April 17, 2025
SEOUL – The South Korean government announced Thursday that the National Gender Equality Index in 2023 was 65.4, down 0.8 from the previous year and marking the lowest figure in 13 years, since the inaugural survey in 2010.
The Ministry of Gender Equality and Family tallies the nation’s overall gender equality by quantifying the equality rate in various realms of society, based on the Framework Act on Gender Equality, with 100 meaning a complete equality between two genders. The 2010 figure had been 66.1 and rose each year to 75.4 before an overhaul of the index in 2021 that applied a new system.
The first index via the new criteria was 65.7 and it rose to 66.2 the following year.

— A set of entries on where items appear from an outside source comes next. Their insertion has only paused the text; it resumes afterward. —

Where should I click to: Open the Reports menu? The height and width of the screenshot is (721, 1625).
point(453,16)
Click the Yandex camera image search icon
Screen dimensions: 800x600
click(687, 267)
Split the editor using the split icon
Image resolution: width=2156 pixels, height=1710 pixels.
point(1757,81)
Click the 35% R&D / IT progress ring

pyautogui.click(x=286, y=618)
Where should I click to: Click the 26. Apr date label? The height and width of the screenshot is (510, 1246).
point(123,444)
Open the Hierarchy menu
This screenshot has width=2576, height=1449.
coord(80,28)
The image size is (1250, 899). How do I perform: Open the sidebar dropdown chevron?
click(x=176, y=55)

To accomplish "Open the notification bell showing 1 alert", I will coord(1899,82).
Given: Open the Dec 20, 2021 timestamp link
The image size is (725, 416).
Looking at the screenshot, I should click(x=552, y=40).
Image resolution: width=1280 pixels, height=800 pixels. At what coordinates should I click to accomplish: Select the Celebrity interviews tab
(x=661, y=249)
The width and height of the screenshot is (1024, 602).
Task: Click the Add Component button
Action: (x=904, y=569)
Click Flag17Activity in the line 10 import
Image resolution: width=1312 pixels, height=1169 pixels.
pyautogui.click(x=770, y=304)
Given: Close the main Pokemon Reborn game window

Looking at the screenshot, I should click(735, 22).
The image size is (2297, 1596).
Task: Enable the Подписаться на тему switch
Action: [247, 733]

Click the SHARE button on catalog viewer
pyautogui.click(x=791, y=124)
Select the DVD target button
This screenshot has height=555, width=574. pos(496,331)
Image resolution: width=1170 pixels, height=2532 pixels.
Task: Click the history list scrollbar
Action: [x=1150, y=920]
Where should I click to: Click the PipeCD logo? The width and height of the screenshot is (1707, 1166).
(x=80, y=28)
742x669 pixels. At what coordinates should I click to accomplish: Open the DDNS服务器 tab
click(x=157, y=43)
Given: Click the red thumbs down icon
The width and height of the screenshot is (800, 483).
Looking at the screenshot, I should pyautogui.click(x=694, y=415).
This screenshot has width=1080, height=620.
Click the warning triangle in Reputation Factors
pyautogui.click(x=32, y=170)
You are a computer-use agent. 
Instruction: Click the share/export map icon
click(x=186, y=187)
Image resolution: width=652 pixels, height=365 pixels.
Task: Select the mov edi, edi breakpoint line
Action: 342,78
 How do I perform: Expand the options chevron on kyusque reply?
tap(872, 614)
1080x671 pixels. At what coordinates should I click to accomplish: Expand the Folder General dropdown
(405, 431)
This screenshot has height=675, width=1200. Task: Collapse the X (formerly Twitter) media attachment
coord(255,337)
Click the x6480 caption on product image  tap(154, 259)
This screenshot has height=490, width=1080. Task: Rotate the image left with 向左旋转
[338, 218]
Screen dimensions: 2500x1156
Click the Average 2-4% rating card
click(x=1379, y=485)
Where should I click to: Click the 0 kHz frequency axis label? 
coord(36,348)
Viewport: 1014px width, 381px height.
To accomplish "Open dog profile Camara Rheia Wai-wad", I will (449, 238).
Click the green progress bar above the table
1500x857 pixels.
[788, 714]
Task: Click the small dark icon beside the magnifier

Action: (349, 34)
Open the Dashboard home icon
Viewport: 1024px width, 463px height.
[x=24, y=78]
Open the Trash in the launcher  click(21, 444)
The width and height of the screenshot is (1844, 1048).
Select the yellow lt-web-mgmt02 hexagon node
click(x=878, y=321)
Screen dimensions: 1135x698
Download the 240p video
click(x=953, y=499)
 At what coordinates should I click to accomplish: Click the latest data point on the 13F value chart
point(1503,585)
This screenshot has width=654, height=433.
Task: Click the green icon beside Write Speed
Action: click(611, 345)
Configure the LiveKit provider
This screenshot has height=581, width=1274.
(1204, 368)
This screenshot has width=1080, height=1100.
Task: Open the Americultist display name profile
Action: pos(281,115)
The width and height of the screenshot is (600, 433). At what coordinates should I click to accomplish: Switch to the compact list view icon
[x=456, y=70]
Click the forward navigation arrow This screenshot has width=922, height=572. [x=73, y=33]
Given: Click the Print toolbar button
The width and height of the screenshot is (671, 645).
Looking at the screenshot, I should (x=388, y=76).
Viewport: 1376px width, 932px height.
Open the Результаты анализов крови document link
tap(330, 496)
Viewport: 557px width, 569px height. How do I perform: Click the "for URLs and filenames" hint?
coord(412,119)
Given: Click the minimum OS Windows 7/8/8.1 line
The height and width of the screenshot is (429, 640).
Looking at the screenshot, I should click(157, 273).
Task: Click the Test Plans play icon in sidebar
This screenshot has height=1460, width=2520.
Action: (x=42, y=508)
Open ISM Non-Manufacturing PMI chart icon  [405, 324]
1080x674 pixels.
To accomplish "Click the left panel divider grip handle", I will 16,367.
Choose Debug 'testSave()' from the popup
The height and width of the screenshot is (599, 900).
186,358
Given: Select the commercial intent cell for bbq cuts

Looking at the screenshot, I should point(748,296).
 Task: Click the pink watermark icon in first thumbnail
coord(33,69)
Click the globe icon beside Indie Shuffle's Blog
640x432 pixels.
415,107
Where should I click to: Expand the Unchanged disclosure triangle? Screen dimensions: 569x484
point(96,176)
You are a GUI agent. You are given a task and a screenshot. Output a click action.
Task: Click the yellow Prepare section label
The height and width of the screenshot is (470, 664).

The year 2023 marked the first time the NGEI fell compared to the previous year in either system.
Ministry officials noted that while the annual figure had never recorded an on-year decline, it is difficult to compare the 2023 figure to the gender equality numbers in previous years, since the index system itself underwent a complete overhaul since 2022.
“Education” was the category with the highest gender equality score in 2023 at 95.6, followed by 94.2 in “health.” “Income,” “employment” and “gender equality awareness” were next, each at 79.4, 74.4 and 73.2.
“Care” — encompassing domestic labor, “child care” and caring for the elderly in the family — and “decision-making” categories scored lowest with 32.9 and 32.5, respectively.
Korea saw a particularly notable decline in the gender equality awareness category, falling 6.8 points compared to the year before. Gender equality in stereotypes about gender roles within the family was the hardest hit of its subcategories, tumbling from 60.1 to 43.7 within just one year.
Officials argued it is difficult to pinpoint the exact cause of the decline, since the category itself is determined by the subjective opinion of the respondents. They noted that the small decline in the care category — from 33 in 2022 to 32.9 in 2023 — could be attributed to care facilities closing and classes going remote at the height of the COVID-19 pandemic, increasing women’s care labor in the home, as well as the fact that more women use the state’s child care support systems, such as parental leave.
Korea is thought to have achieved significant progress in terms of gender equality in education, with the Korea Educational Development Institute’s data showing that 76.9 percent of women receive tertiary education, surpassing the 73.1 percent of men who do so. Higher percentages of women here have received higher education than men every year since 2015.
But studies have indicated severe gender inequality persists in other areas, such as the gender wage gap between South Korea’s men and women at 29.3 percent — expressed as a percentage of the average earnings of men — in 2023, the highest gender wage gap among the 38 members of the Organization for Economic Cooperation and Development.